◆ **INFORMATION SUPPLIED**
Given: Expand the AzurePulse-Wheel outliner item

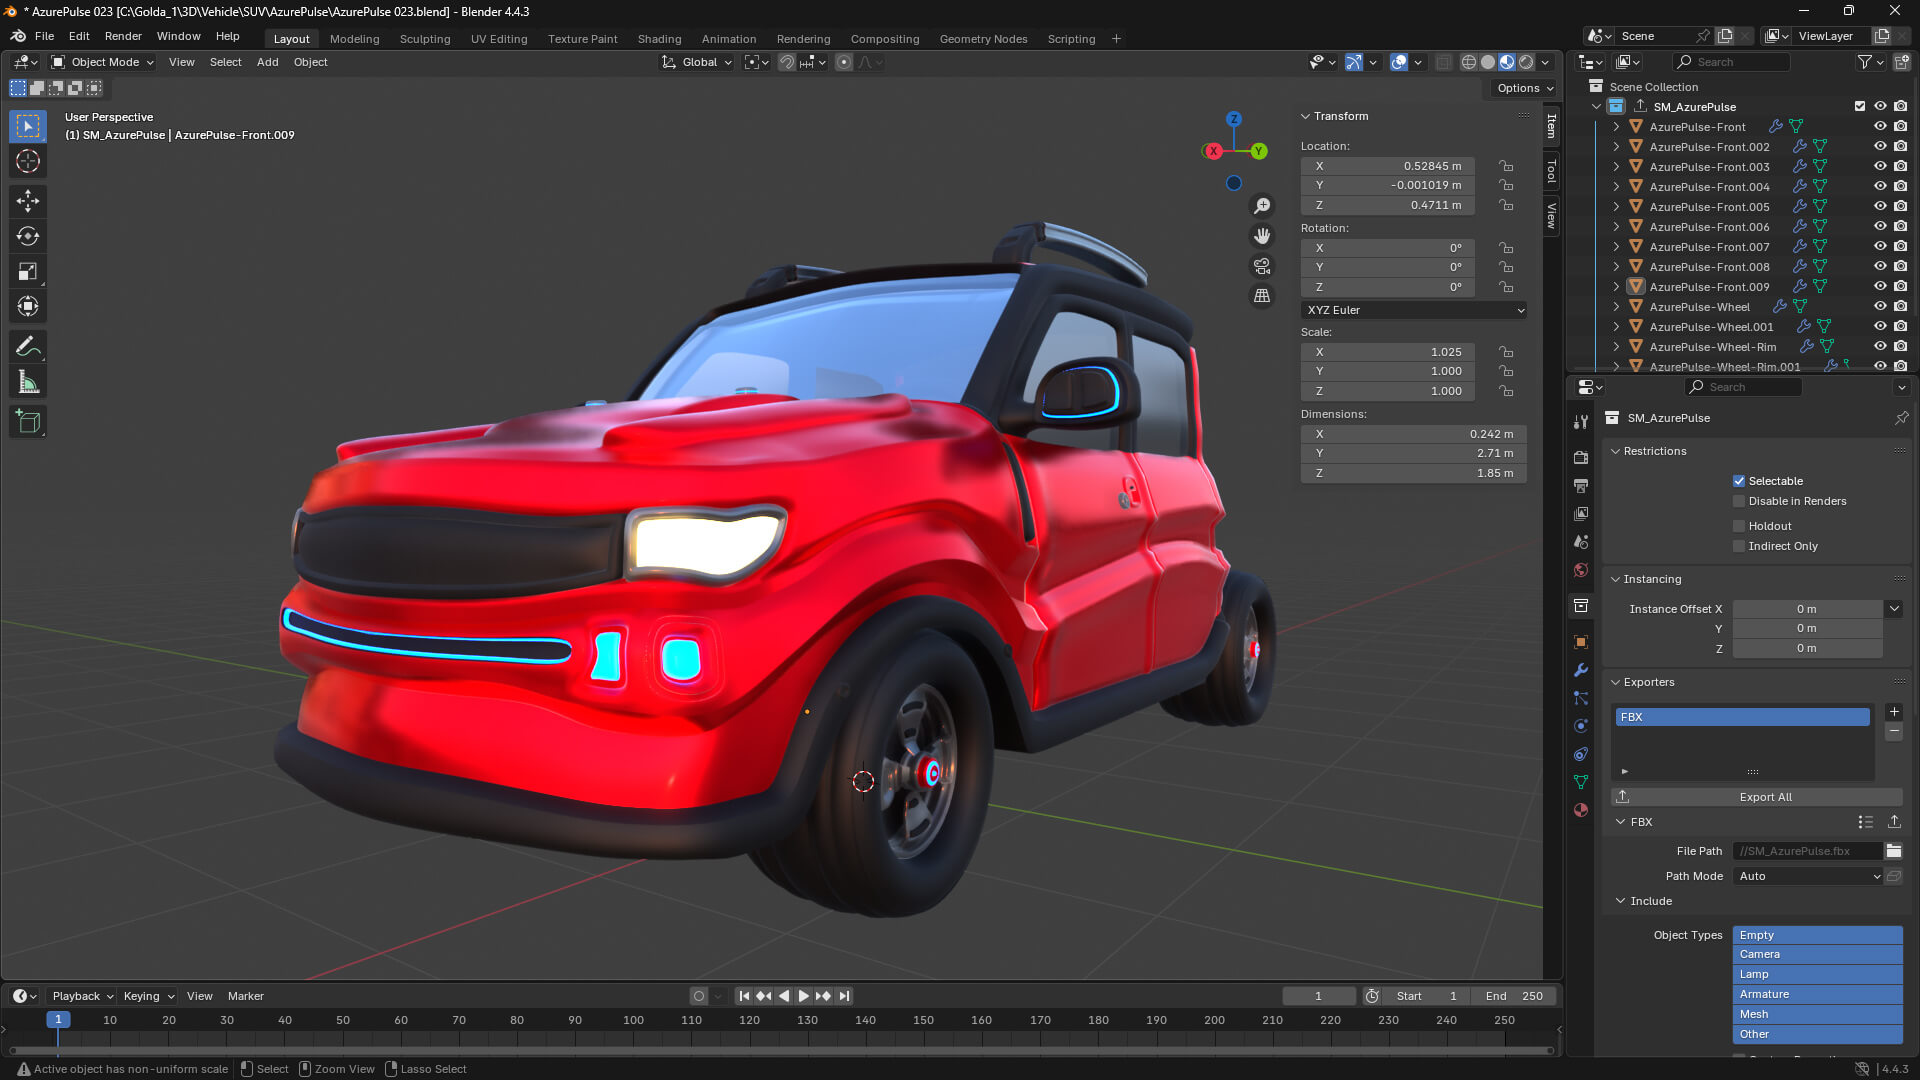Looking at the screenshot, I should 1616,307.
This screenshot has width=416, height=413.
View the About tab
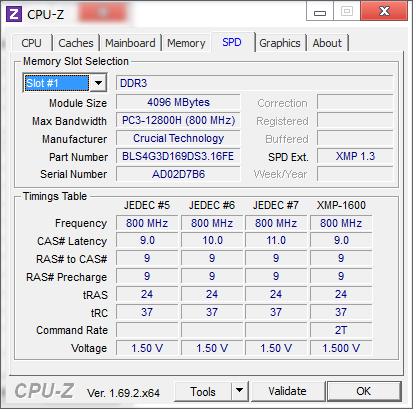click(x=327, y=43)
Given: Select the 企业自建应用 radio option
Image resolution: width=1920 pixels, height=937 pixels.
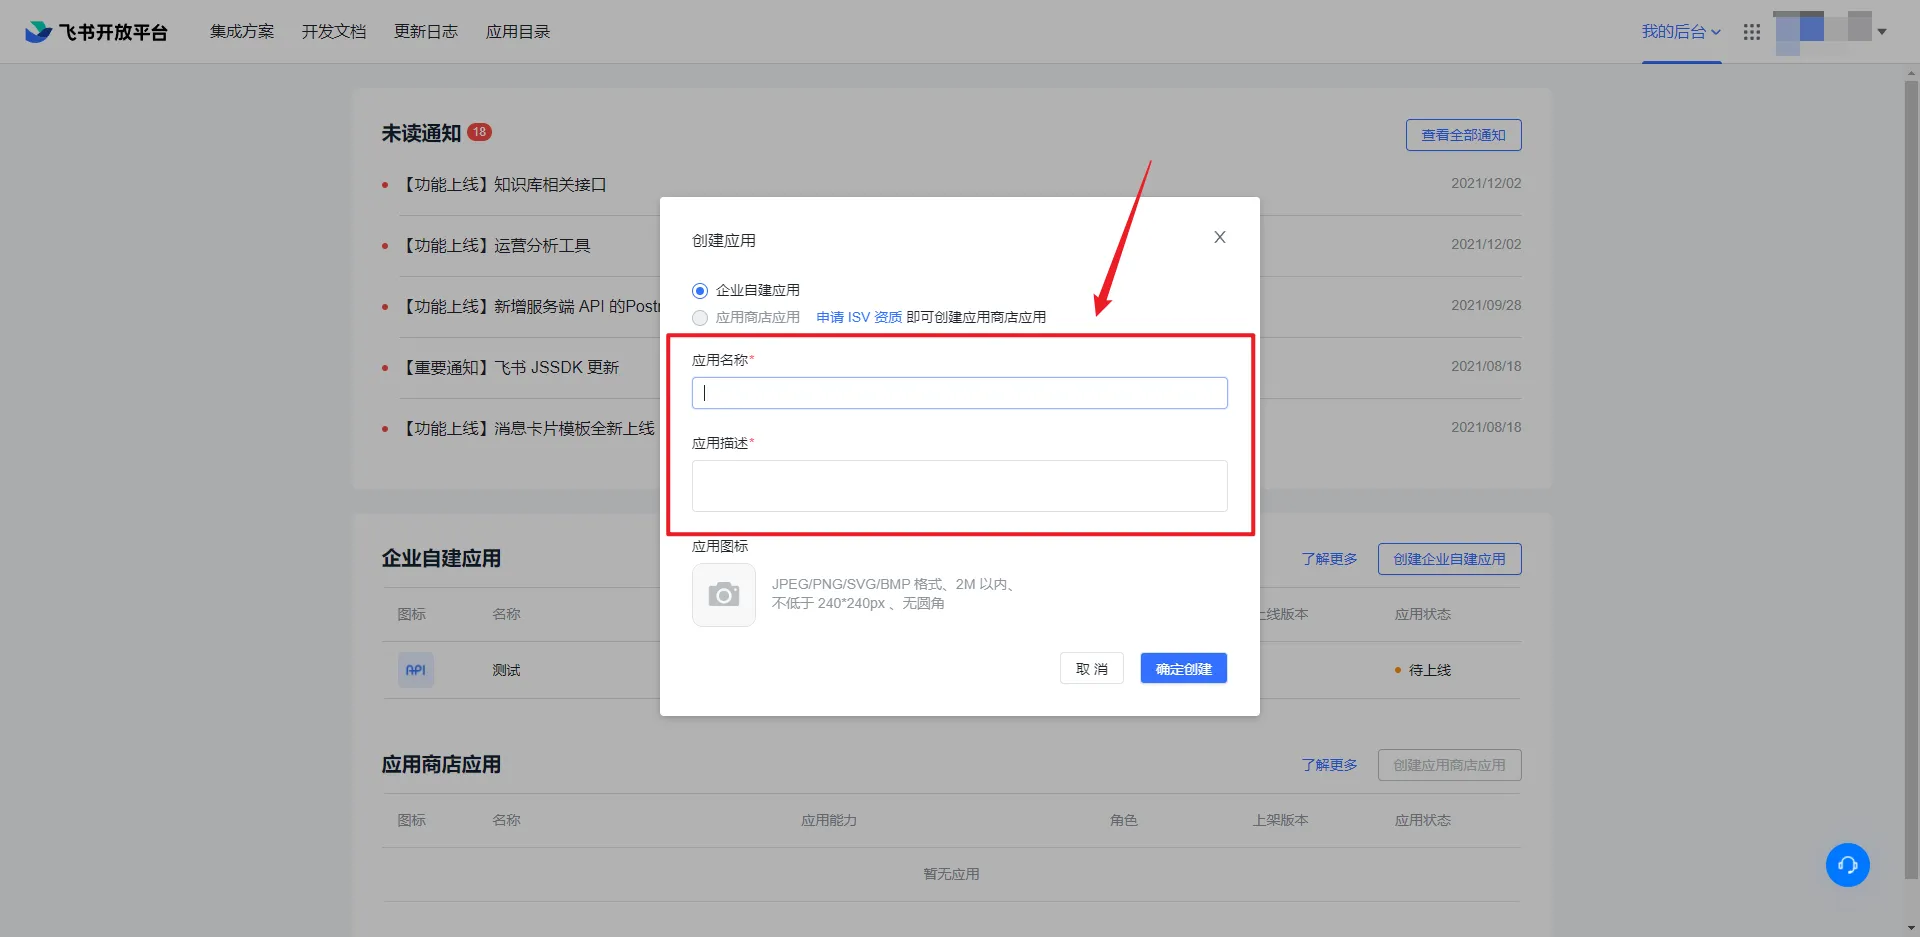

◆ **YOUR TASK**
Please write out every line of the listing above word for word, leaving out the pictures.

◆ **REPLY**
Given: Expand the AzurePulse-Wheel outliner item

Looking at the screenshot, I should 1616,307.
This screenshot has width=416, height=413.
View the About tab
click(x=327, y=43)
Given: Select the 企业自建应用 radio option
Image resolution: width=1920 pixels, height=937 pixels.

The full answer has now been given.